Released: March 18, 2024
[1] No information regarding any paternal cultural connections is provided in the materials.
[2] It is important to note here that Mr. and Mrs. Jones asked this Court to take some sort of notice of the alleged additional significance of a godparent role in “African culture.” No expert cultural evidence was tendered regarding the nature or importance of a godparent role and it would be inappropriate to conclude that the many disparate people groups in Africa have the same culture.
[3] It was submitted that the Society has a statutory obligation to prioritize family pursuant to section 112 of the CYFSA. Section 112 speaks to the Society’s obligation to actively pursue a family-style permanency plan for children in care so that they do not languish with an institutional parent unnecessarily.

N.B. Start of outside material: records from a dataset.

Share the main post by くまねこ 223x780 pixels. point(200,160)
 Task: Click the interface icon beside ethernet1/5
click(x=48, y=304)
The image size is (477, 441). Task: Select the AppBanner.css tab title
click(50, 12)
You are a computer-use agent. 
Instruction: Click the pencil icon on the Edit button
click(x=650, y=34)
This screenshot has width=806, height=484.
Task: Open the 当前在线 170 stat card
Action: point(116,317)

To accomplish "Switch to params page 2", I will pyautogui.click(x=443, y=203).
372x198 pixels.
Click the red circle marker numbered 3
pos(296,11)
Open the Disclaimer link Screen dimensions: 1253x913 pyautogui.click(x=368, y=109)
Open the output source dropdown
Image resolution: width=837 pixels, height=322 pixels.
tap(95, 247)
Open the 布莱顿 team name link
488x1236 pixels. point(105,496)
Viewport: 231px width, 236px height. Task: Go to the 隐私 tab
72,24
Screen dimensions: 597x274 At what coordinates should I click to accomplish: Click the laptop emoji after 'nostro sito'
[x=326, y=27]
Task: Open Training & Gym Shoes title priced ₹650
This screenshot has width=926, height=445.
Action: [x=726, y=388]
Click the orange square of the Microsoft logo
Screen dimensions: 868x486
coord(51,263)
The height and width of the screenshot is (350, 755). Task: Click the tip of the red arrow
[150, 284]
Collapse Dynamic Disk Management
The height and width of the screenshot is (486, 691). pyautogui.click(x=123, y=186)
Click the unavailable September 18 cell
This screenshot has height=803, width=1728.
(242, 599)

Although I am not disagreeing with the merits of the Society’s “family first” policy, it is not mandated by section 112. Section 94(5) obligates the court to prioritize temporary placements with family before foster care wherever possible during litigation adjournments but no similar language binding the Society was evident in my review of the CYFSA. Section 3(1) of O. Reg. 156/18 obligates the Society to take into account a child’s “identity characteristics” (which term includes “race, ancestry, place of origin, colour, ethnic origin, citizenship, family diversity” amongst other attributes) when making a decision “likely to materially affect the child’s interests.” Arguably this supports a family-first or community-first approach.
[5] [2006] 2 S.C.R. 787, 2006 SCC 57, at paragraph 35.
[6] R. v. Khelawon, supra note 1 at paragraph 2.
[7] CAS v. C.N. and H.C., 2019 ONSC 5915 at paragraphs 55 – 58.
[8] Marie is, of course, referring to Mrs. Jones as “Mom”.
[9] See paragraph 47, below, regarding this review procedure.
[10] 2023 ONCA 149, hereinafter “London CAS v. T.E.”, at paragraph 28.
[11] Although Justice Benotto listed these two avenues to party status in the opposite order, logically one ought to firstly apply the statute and then look to discretion under the rules of practice.
[12] O. Reg. 114/99, as amended.
[13] 2024 ONCA 41 at paragraphs 38 and 39.
[14] 2017 ONCA 601 at paragraphs 22 through 24.
[15] See, for example, Justice Czutrin’s analysis in Catholic Children’s Aid Society of Toronto v. S.(R.D.), at paragraphs 20 and 21.
[16] DCAS v. J. L., P. L. (F) and P. L. (GF), 2016 ONSC 5925 at paragraph 26.
[17] An act respecting First Nations, Inuit and Métis children, youth and families, R.S.C. 2019, c. 24. Ontario Human Rights Commission, February 2018, Interrupted childhoods: Over-representation of Indigenous and Black children In Ontario child welfare (ohrc.on.ca), retrieved on 14 March 2024.
[18] I presume, of course, that Mr. and Mrs. Jones are being truthful in attesting that they have always told Marie about her mother and about her extended biological family. I note, however, that Marie has not yet been able to view her “words and pictures” narrative of her birth story, as this litigation has prevented the use of that stabilizing tool.